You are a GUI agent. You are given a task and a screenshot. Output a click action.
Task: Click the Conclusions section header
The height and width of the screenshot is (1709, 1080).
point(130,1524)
==
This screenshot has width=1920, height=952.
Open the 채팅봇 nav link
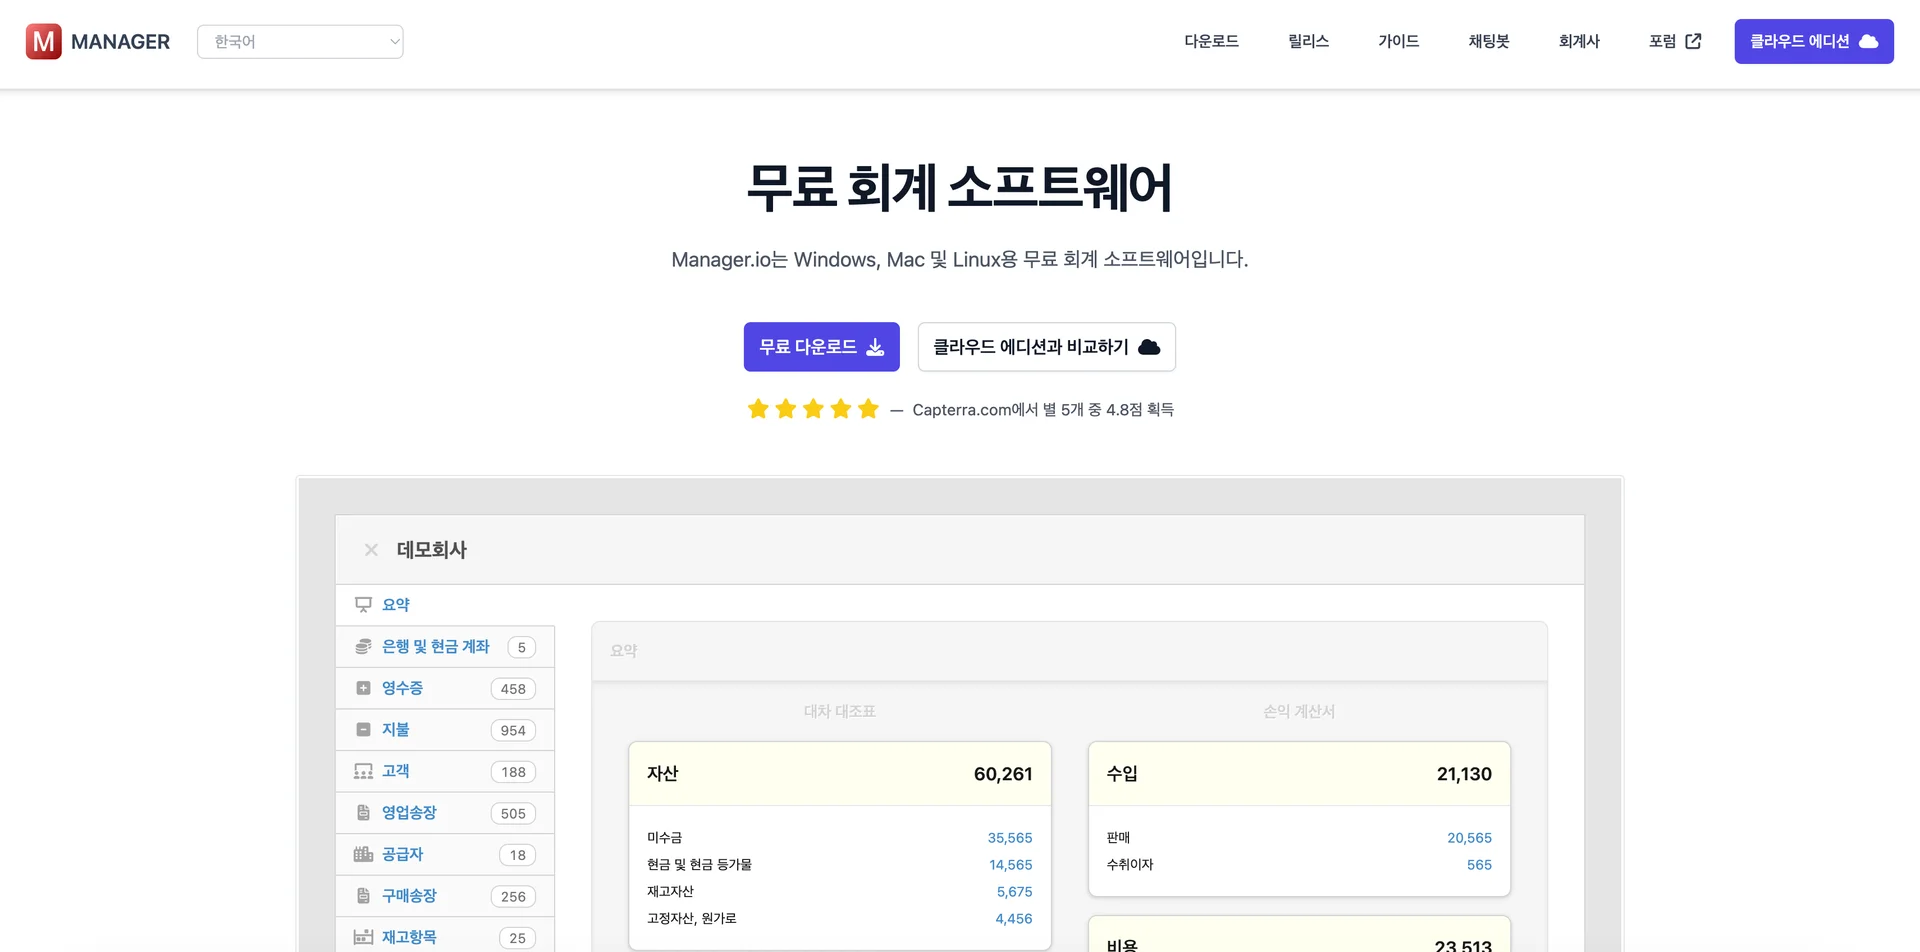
--
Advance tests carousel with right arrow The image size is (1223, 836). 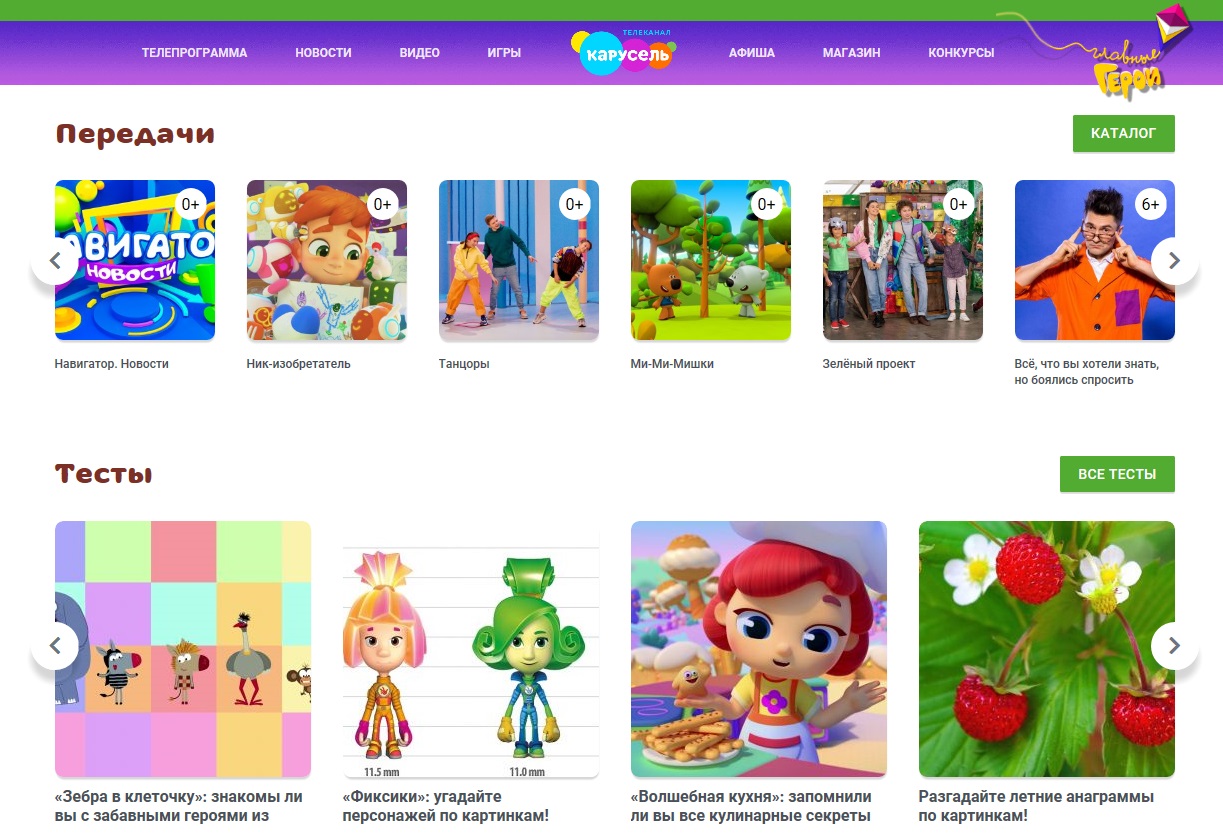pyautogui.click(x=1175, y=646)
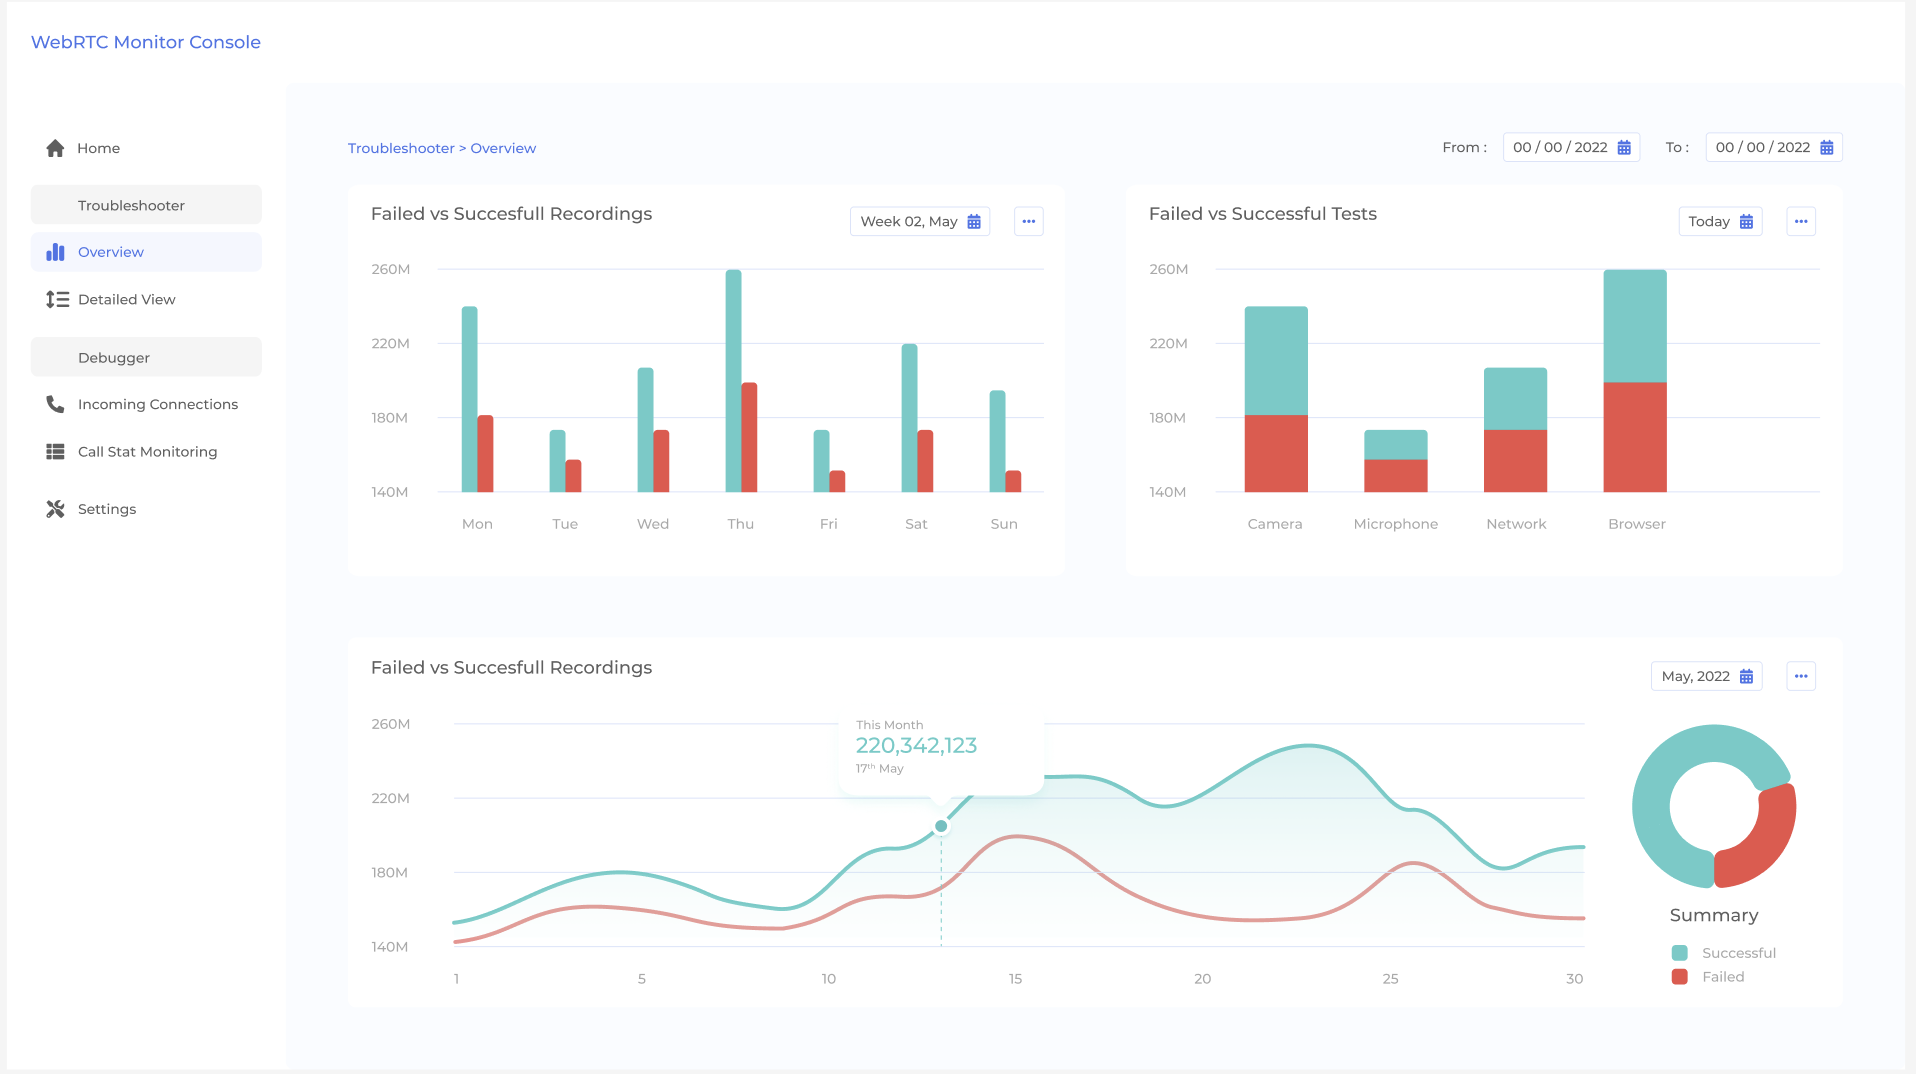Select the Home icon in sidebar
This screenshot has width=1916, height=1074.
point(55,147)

**What needs to be done**: Print the material above exactly as it appears, starting at the line containing "You are a GUI" and ending at the line containing "point(130,1524)", both lines included.

**Answer to this exercise**:
You are a GUI agent. You are given a task and a screenshot. Output a click action.
Task: Click the Conclusions section header
The height and width of the screenshot is (1709, 1080).
point(130,1524)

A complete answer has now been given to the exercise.